It’s been almost four years since the two-tier tax on dividends was put in place in Canada, so it’s about time The Tax Issue did a little blurb on it, don’t you think? (plus, it’s been a slow week 🙂 )
If you have received a dividend from a Canadian company in recent years, surely you have noticed extra boxes on your T5 slip indicating whether it is “eligible” or “non-eligible” (and I promise never to call you Shirley again 🙂 ).
A non-eligible dividend is taxed at higher rates, because it comes from a private company who’s earnings were taxed at the lower small business rates. Eligible dividends will benefit from a higher dividend tax credit resulting in a lower tax rate to the recipient, as it comes from higher-taxed corporate earnings.

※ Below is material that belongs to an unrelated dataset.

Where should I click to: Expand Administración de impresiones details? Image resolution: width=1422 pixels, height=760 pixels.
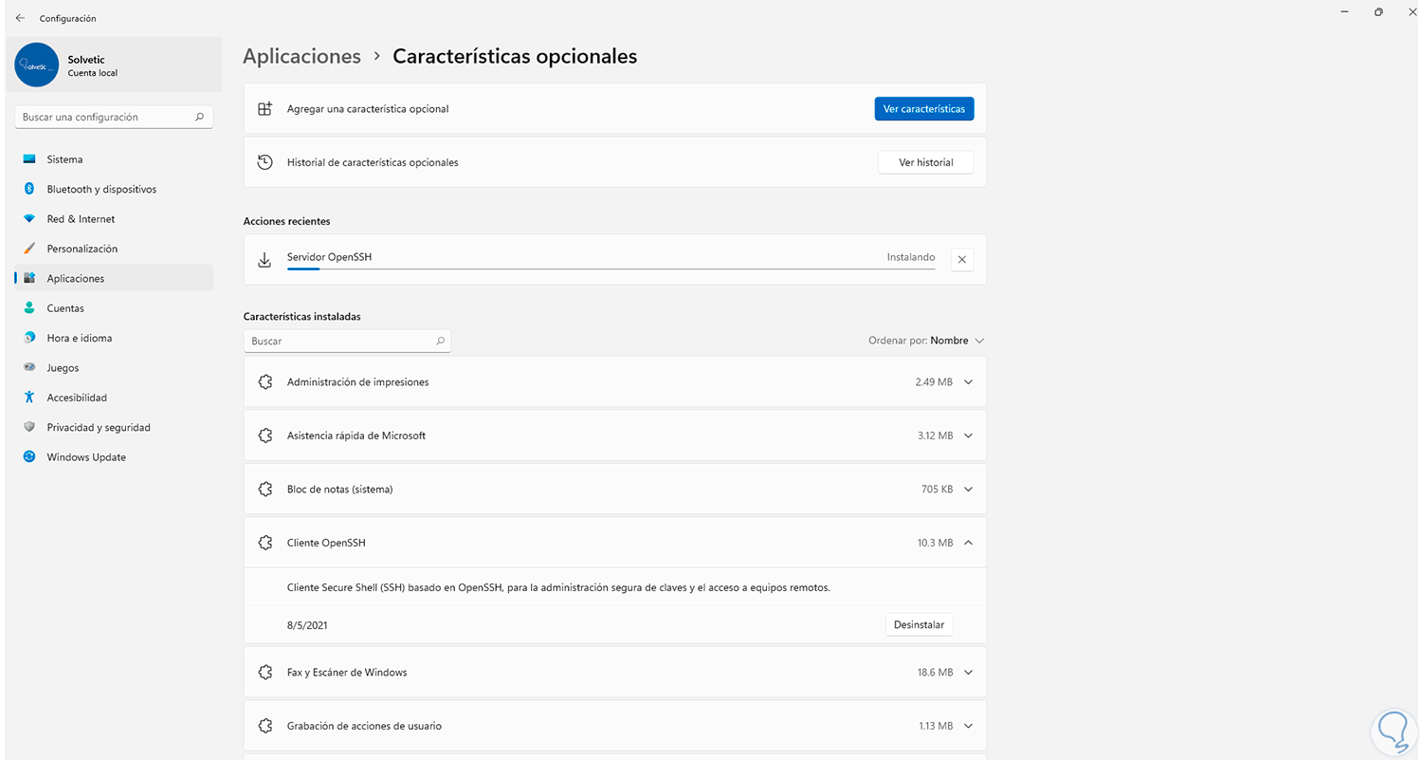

From the recipient’s viewpoint, a dividend is eligible if the paying corporation has provided written notice to that effect. There is no other requirement by the recipient to verify the status of the payment. It is the payer’s responsibility to make the determination.
From the payer’s perspective, there is a separate set of rules to follow, depending on whether the payer is a CCPC or not. Dividends from Canadian public companies will likely be eligible, as they normally pay tax at the high rates. The following commentary, therefore, will focus on Canadian Controlled Private Companies (CCPC’s).
Annual GRIP Calculation
The rules for CCPC’s involve an annual calculation of the “General Rate Income Pool”, or “GRIP”. The GRIP is determined by a formula and, as you may have guessed, consists of essentially the company’s after-tax active business income that did not benefit from the small business deduction. Also added to the GRIP are eligible dividends it has received from other companies. Losses carried back to previous years, will reduce the GRIP. Thus, a GRIP could become negative.
Investment income such as interest, capital gains, rental income and foreign income does not fall into the GRIP. However, dividends from Canadian public companies will likely be eligible, and will therefore increase the GRIP.
A CCPC that pays any dividend can designate it as an eligible dividend. The designation is made by notifying the recipient at the time the dividend is paid. There is no provision for late designations. The CRA will accept a letter to the recipient, or a note on the cheque stub. If all the shareholders are also directors, a notation in the minutes will suffice.
If an eligible dividend exceeds the GRIP as at year end, a special 20% tax is assessed on the excess. Note that you don’t need to have a GRIP at the time of the dividend. The dividend can be paid any time in the year, and is compared to the GRIP balance at year end.
If an excessive eligible dividend is paid, an election is available in lieu of paying the 20% penalty tax. Similar to excessive CDA elections, you can designate the excess to be a separate taxable dividend. This will require the consent of the recipient, who will have to amend the treatment on his tax return.